News

India: Christians in hiding after threats for reporting a mob attack to police that sent 21 Christians to hospitals

December 6, 2020

Persecution of Christians on India: on November 25, ChristianPersecution.com reported on this brutal mob attack. Now the horror of that attack has been compounded by threats designed to prevent the Christians from going to police, as well as by the indifference of the police themselves: “Some survivors said they ran to the nearest Central Reserve Police Force (CRPF) camp and asked for help, but CRPF soldiers refused to go with them, stating that it was night-time.”

We have also seen this indifference to the persecution of Christians from officials in Pakistan, China, India, and elsewhere. It places the Christians of India, and other countries where Christianity is considered alien, in a particularly precarious position, as the ones who should be protecting them are arrayed against them.

For previous ChristianPersecution.com coverage of the persecution of Christians in India, see here.

“Christians in Hiding after Brutal Mob Attack in Central India,” Morning Star News, December 3, 2020:

NEW DELHI (Morning Star News) – Several families are in hiding after tribal animists in Chhattisgarh state, India threatened to kill them for reporting a mob attack to police last week that sent 21 Christians to hospitals, sources said.
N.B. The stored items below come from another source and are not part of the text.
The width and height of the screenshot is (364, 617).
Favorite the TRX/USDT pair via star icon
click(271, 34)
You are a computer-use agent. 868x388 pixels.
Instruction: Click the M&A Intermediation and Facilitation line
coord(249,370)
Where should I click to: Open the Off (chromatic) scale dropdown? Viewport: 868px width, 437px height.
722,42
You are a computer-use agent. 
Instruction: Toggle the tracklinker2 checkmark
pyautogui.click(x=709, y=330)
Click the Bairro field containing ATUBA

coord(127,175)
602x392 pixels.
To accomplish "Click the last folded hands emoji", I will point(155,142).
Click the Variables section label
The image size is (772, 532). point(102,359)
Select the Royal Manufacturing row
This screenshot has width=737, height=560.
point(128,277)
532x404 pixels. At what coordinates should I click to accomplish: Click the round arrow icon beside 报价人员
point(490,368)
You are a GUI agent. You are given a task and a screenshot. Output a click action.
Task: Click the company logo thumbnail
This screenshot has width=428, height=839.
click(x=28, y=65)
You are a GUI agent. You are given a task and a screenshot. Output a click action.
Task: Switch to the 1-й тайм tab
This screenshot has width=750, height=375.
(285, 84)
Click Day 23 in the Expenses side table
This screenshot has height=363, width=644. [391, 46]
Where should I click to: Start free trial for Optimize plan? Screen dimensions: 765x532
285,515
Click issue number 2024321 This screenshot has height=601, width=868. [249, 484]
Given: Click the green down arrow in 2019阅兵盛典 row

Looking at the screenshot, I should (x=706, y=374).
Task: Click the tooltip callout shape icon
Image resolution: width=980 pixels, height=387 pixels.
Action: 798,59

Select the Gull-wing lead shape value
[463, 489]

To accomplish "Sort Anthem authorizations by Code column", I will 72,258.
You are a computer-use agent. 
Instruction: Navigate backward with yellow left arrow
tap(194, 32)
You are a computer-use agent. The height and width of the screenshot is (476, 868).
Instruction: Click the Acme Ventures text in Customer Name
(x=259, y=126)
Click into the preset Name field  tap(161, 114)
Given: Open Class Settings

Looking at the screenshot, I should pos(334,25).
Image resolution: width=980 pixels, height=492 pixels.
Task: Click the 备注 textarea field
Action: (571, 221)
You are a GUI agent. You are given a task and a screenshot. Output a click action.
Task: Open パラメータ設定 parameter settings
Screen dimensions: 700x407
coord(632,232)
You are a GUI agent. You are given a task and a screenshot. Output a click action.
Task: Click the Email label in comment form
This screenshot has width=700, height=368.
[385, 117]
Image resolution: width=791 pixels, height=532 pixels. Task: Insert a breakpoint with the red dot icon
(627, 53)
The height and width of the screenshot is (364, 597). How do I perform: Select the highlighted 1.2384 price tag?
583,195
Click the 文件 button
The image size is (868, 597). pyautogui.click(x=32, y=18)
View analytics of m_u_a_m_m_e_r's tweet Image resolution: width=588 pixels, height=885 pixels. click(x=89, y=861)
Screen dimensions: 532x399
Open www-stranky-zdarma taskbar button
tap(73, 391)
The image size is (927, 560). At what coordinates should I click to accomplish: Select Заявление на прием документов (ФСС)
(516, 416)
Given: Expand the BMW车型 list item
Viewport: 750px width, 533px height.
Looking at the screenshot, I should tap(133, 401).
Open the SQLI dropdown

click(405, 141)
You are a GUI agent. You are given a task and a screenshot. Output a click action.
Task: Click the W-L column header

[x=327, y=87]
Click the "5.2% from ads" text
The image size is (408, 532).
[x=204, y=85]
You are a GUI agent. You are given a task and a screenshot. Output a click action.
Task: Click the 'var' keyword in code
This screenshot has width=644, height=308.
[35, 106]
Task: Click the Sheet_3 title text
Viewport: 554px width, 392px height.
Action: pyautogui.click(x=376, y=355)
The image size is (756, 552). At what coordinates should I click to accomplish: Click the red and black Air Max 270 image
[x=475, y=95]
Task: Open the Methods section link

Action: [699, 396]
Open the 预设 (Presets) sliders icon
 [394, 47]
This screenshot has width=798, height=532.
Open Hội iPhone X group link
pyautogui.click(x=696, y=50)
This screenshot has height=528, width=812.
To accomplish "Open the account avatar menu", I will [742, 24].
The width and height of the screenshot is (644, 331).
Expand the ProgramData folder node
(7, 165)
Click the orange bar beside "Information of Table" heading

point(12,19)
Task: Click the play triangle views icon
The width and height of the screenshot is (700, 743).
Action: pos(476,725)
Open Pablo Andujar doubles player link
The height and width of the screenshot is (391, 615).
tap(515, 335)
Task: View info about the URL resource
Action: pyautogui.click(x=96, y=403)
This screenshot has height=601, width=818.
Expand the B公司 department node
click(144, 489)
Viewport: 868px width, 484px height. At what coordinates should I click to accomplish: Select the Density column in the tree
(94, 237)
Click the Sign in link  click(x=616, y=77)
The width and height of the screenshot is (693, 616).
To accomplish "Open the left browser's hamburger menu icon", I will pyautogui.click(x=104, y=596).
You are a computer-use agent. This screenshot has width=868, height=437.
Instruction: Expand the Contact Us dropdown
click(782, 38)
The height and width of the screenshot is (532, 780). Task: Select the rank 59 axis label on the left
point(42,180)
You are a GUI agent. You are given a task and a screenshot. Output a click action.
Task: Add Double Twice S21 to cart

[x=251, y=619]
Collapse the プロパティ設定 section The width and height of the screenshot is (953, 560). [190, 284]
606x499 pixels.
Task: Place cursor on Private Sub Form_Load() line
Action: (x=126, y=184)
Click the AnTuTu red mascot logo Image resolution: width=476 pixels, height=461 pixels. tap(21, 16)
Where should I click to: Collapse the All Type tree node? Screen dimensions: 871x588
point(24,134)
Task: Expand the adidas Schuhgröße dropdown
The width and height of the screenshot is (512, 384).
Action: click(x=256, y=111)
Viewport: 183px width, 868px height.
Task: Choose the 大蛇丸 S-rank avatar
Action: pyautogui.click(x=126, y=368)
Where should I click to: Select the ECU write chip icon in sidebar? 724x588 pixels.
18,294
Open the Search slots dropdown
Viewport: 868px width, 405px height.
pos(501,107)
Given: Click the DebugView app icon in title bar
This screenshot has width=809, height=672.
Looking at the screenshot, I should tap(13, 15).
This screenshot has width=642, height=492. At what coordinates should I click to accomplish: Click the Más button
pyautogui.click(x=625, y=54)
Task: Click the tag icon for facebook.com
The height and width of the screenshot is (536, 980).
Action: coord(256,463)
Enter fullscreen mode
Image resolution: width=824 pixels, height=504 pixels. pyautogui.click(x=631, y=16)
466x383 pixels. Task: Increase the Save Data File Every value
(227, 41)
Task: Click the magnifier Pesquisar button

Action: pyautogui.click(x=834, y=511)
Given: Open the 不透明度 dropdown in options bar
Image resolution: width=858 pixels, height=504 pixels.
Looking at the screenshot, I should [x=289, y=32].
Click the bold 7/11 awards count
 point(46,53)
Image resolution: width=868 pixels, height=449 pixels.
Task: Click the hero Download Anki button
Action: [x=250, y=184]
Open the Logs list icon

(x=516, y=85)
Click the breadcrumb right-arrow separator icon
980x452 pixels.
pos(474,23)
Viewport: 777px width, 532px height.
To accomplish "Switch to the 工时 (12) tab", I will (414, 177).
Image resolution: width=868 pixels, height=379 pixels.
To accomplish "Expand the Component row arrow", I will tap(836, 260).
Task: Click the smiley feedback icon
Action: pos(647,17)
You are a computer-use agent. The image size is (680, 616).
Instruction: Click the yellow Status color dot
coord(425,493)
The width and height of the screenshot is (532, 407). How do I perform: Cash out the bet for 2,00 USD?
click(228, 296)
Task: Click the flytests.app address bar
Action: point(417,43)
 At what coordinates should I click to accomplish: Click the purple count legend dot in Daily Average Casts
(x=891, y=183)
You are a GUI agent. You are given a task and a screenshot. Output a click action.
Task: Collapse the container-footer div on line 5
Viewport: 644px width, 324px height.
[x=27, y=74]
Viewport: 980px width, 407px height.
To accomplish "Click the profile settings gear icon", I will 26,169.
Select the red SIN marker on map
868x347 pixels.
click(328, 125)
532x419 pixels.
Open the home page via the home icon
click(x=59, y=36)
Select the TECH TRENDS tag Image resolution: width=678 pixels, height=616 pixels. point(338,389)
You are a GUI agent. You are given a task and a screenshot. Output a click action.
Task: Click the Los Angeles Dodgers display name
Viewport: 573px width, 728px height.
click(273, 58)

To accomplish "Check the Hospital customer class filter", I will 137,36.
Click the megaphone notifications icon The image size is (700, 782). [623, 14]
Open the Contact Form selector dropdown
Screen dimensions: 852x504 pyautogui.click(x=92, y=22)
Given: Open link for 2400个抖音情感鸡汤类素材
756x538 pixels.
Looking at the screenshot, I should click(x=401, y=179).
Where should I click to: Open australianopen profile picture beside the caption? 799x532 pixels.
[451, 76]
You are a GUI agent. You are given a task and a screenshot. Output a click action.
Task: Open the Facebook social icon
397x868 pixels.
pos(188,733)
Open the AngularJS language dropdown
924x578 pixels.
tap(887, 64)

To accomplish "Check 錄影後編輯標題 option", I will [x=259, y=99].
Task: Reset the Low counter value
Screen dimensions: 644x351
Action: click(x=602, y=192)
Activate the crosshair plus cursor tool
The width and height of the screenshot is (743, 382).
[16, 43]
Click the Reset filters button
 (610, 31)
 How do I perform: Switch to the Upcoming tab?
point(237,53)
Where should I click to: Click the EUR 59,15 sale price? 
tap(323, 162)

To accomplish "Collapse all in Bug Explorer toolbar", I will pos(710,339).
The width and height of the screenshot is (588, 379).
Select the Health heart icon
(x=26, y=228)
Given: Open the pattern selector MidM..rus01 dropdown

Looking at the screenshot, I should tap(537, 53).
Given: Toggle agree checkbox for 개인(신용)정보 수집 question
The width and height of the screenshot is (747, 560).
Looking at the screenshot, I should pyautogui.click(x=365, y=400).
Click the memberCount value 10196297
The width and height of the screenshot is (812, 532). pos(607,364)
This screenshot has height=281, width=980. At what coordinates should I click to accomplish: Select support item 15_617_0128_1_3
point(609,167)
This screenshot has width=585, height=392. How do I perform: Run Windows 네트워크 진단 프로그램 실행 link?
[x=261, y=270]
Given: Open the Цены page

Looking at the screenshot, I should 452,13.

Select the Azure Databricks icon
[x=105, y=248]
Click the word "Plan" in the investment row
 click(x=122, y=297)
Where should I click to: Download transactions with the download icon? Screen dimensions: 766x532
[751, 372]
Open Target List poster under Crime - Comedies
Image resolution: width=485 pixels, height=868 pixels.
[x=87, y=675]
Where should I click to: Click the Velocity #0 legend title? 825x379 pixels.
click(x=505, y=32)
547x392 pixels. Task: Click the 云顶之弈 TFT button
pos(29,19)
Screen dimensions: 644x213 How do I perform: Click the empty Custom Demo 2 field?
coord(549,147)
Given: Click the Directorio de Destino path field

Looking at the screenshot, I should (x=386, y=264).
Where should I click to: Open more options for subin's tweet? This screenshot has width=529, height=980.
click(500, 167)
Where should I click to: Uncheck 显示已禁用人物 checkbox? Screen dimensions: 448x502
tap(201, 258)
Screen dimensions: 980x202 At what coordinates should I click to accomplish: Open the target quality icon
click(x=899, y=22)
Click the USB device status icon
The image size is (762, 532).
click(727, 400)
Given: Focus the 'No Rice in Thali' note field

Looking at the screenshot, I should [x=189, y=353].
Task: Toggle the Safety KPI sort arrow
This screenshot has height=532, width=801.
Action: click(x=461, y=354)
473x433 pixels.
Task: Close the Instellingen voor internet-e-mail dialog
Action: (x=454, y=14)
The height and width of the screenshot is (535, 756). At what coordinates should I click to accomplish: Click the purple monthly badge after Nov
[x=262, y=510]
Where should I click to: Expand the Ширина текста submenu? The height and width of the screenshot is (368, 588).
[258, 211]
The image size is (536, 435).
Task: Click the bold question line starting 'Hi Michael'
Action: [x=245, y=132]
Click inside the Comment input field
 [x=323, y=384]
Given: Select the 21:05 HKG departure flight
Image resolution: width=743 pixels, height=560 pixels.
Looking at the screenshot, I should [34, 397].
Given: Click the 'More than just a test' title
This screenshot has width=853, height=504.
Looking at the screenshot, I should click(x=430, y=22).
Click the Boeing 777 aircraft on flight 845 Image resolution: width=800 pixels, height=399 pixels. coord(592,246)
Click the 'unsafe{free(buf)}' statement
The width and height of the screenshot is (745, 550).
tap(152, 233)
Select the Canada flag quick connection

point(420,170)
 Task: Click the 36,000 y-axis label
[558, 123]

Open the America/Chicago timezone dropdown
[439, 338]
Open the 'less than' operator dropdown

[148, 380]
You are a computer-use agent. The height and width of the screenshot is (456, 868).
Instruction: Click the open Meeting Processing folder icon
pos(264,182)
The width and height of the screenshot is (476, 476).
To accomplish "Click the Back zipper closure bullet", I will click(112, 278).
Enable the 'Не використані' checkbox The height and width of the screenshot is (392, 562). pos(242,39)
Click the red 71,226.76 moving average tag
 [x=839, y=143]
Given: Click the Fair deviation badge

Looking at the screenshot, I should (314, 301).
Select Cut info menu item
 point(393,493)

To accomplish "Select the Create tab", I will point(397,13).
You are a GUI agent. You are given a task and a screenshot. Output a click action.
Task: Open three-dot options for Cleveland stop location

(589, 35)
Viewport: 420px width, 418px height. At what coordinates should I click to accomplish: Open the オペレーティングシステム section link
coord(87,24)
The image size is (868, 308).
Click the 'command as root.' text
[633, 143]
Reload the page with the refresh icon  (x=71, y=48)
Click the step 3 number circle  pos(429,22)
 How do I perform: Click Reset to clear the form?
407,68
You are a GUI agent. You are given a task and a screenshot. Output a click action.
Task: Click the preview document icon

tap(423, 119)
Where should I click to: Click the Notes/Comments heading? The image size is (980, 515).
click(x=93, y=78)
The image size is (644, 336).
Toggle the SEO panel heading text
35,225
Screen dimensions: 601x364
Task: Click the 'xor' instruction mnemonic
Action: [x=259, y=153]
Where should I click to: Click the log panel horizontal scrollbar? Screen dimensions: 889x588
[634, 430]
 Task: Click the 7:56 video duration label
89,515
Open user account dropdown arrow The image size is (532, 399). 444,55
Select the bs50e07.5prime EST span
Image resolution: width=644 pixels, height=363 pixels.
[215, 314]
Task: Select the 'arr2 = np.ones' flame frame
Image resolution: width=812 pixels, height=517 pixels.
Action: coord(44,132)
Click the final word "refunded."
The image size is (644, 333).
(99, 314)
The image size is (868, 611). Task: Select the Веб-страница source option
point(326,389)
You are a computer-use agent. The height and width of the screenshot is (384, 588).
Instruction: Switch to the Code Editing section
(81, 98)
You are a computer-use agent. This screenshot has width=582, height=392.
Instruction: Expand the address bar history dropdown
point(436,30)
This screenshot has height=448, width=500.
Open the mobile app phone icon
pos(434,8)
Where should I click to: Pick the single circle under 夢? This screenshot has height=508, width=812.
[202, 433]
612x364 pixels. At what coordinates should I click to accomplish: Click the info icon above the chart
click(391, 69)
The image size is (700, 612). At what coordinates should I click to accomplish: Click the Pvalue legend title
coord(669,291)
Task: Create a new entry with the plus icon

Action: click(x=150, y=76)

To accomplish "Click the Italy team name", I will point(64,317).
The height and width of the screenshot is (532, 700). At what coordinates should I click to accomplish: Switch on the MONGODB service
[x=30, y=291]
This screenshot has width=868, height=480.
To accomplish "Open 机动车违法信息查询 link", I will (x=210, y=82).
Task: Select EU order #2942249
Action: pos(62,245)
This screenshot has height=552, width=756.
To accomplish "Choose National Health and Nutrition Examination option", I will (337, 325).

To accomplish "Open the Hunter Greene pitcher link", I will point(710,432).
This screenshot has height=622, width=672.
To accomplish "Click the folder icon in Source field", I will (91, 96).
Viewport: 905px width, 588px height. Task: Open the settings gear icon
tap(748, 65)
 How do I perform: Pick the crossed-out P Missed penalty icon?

Armed with bamboo sticks, iron rods, bows and arrows and iron sickles, the large mob at 1 a.m. on Nov. 25 attacked a home and adjoining church hall in Chingrwaram village, Sukma District, where Christians had celebrated a child dedication the previous evening. Some 20-25 friends and family were sleeping in the home and another 25-30 in the church hall when the villagers, many of them drunk, attacked while accusing the Christians of converting people and celebrating with loud music.

“They beat up the children as well as the women who were cooking food outside,” said Laxman Mandavi, a 21-year-old survivor of the assault. “While the children were beaten up with hands and feet, the others were shot at with arrows and beaten up with iron rods.”

The assailants shot Mandavi’s father, the 50-year-old homeowner Madvi Muka, with arrows, leaving him wounded, and attacked Madkam Sanni with a sickle that left deep cuts between her fingers and fractured her hand, Mandavi said.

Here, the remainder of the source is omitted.